TASK INSTRUCTIONS:
The entries that follow must be written out exactly, without any of the pictures they contain.

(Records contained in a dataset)
-*-*-

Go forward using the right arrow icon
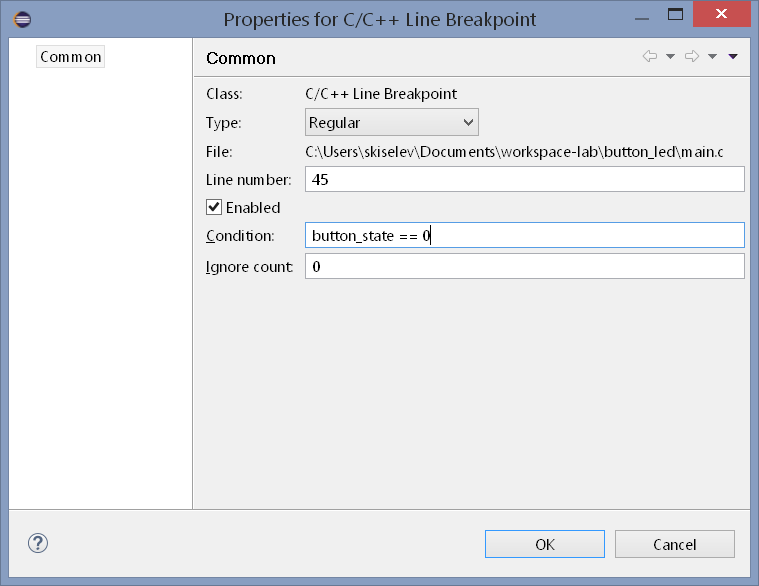The image size is (759, 586). pos(692,57)
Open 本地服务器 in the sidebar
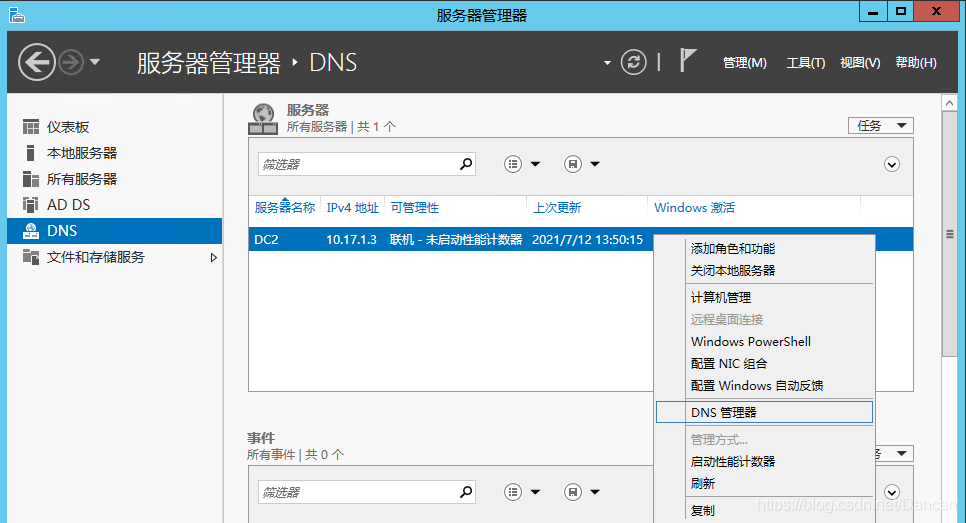 [81, 153]
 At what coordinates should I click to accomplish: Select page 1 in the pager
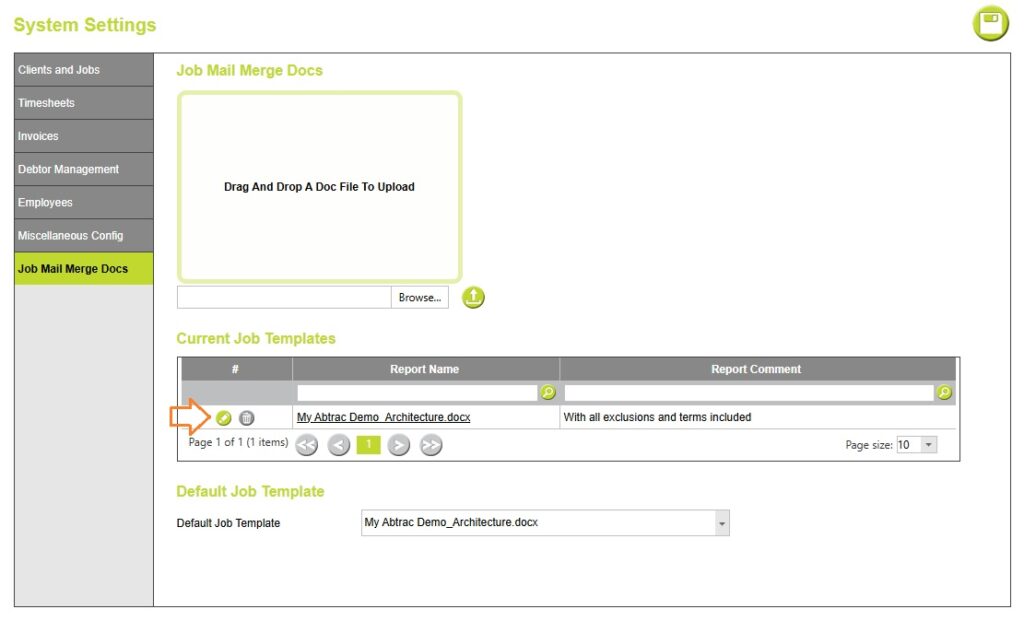tap(368, 446)
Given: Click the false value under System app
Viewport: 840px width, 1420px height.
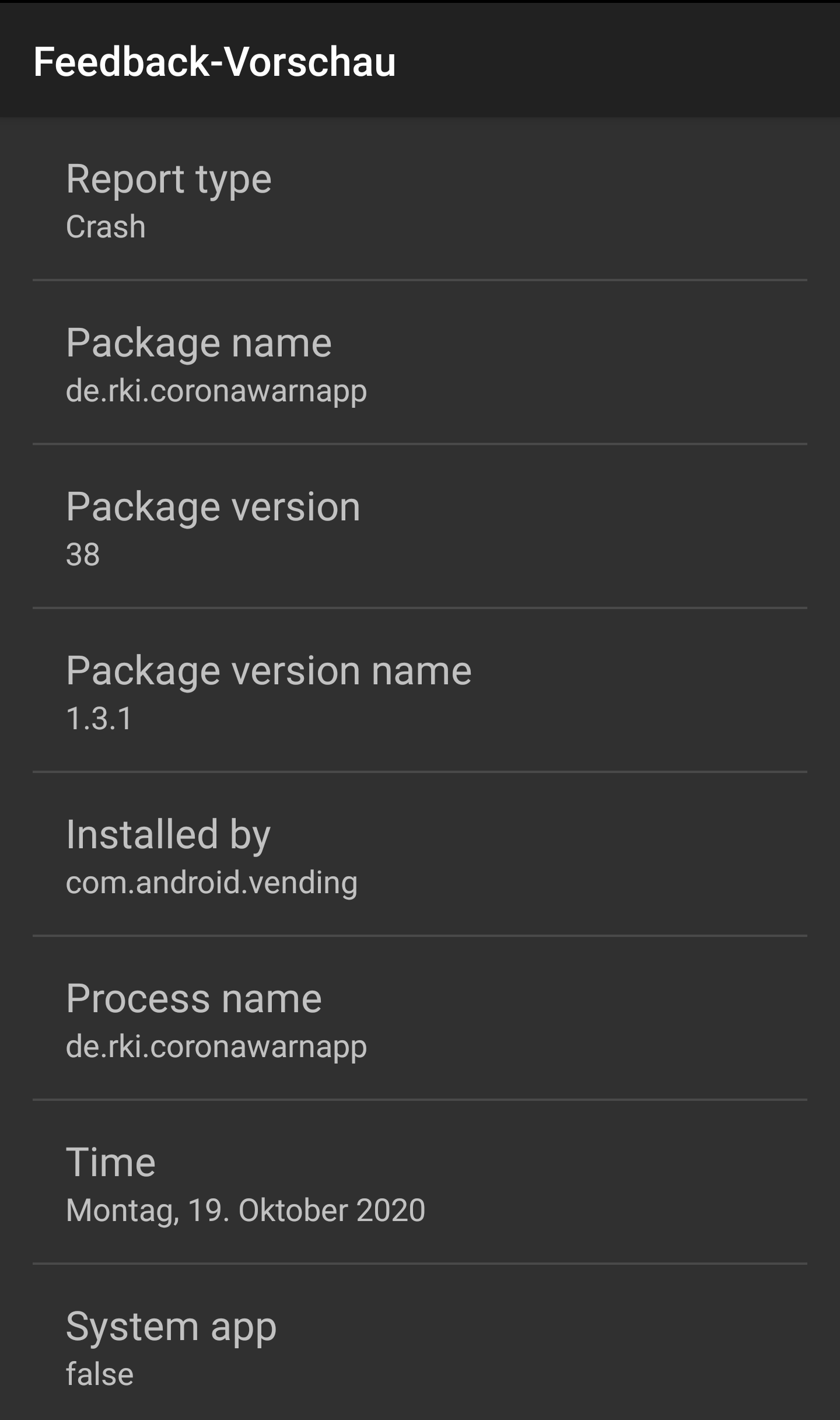Looking at the screenshot, I should (x=99, y=1373).
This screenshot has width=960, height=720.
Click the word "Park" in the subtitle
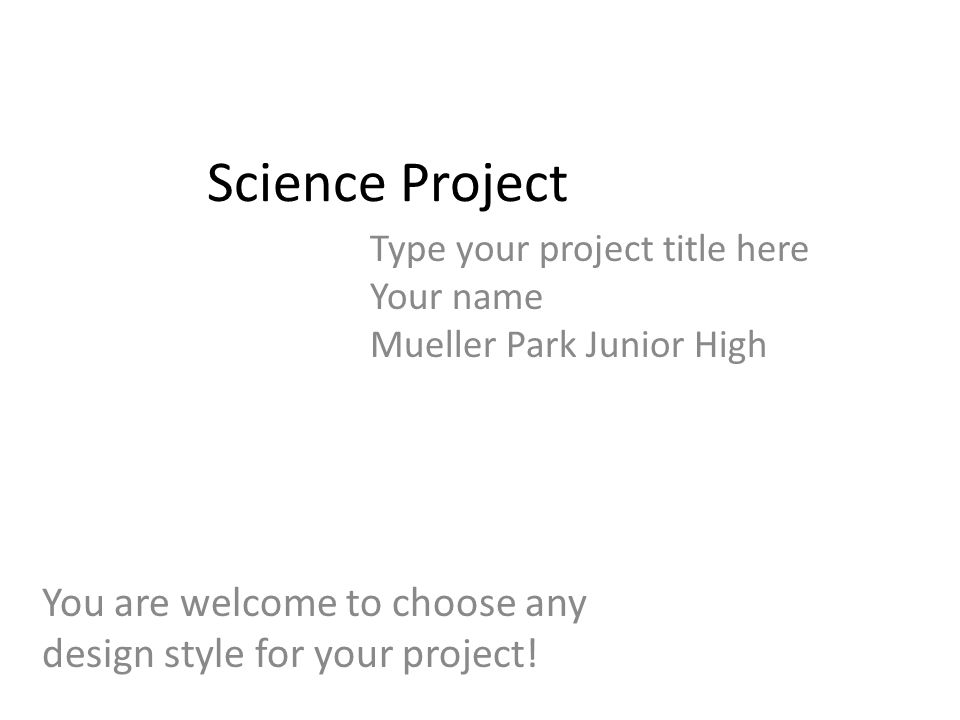point(541,344)
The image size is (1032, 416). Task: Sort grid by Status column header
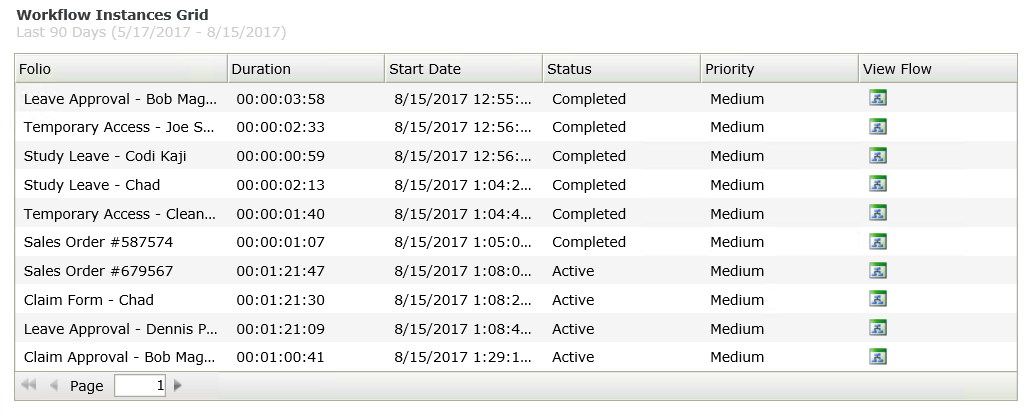coord(620,69)
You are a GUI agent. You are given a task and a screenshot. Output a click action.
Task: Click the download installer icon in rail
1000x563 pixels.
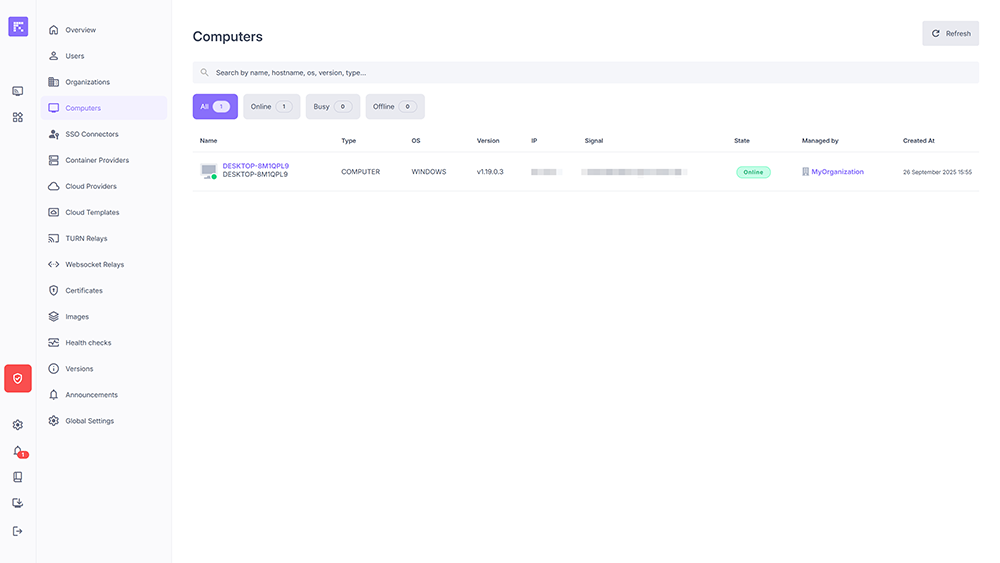click(x=18, y=503)
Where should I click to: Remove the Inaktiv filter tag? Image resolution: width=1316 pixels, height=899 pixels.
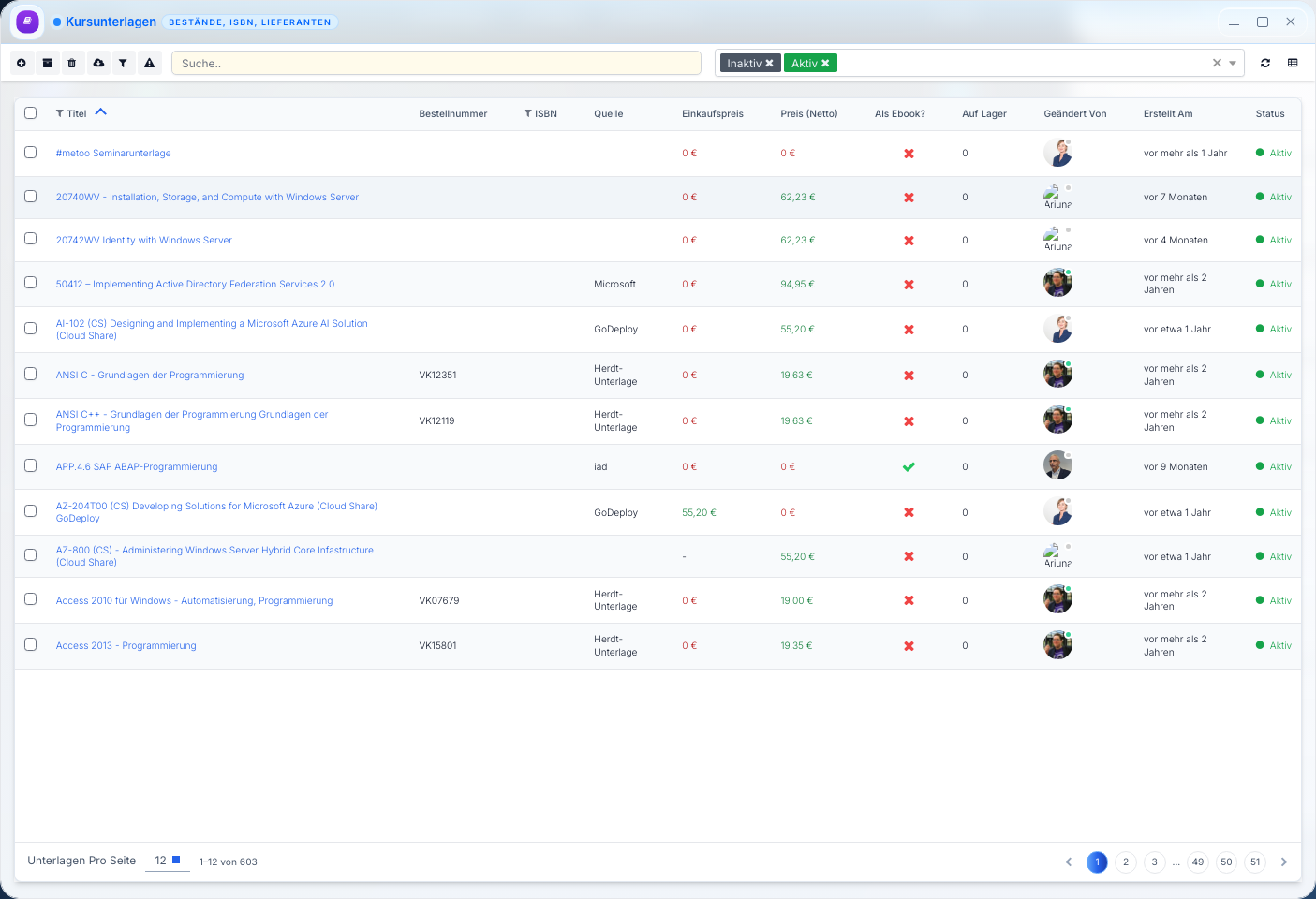(770, 64)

-*-*-

SOLUTION BELOW:
Go forward using the right arrow icon
The image size is (759, 586). pos(692,57)
Open 本地服务器 in the sidebar
 [81, 153]
 At what coordinates should I click to accomplish: Select page 1 in the pager
tap(368, 446)
Given: Click the false value under System app
Viewport: 840px width, 1420px height.
Looking at the screenshot, I should (x=99, y=1373).
This screenshot has width=960, height=720.
Click the word "Park" in the subtitle
point(541,344)
The image size is (1032, 416). Task: Sort grid by Status column header
coord(620,69)
You are a GUI agent. You are given a task and a screenshot. Output a click action.
Task: Click the download installer icon in rail
1000x563 pixels.
click(x=18, y=503)
Where should I click to: Remove the Inaktiv filter tag? Image resolution: width=1316 pixels, height=899 pixels.
(770, 64)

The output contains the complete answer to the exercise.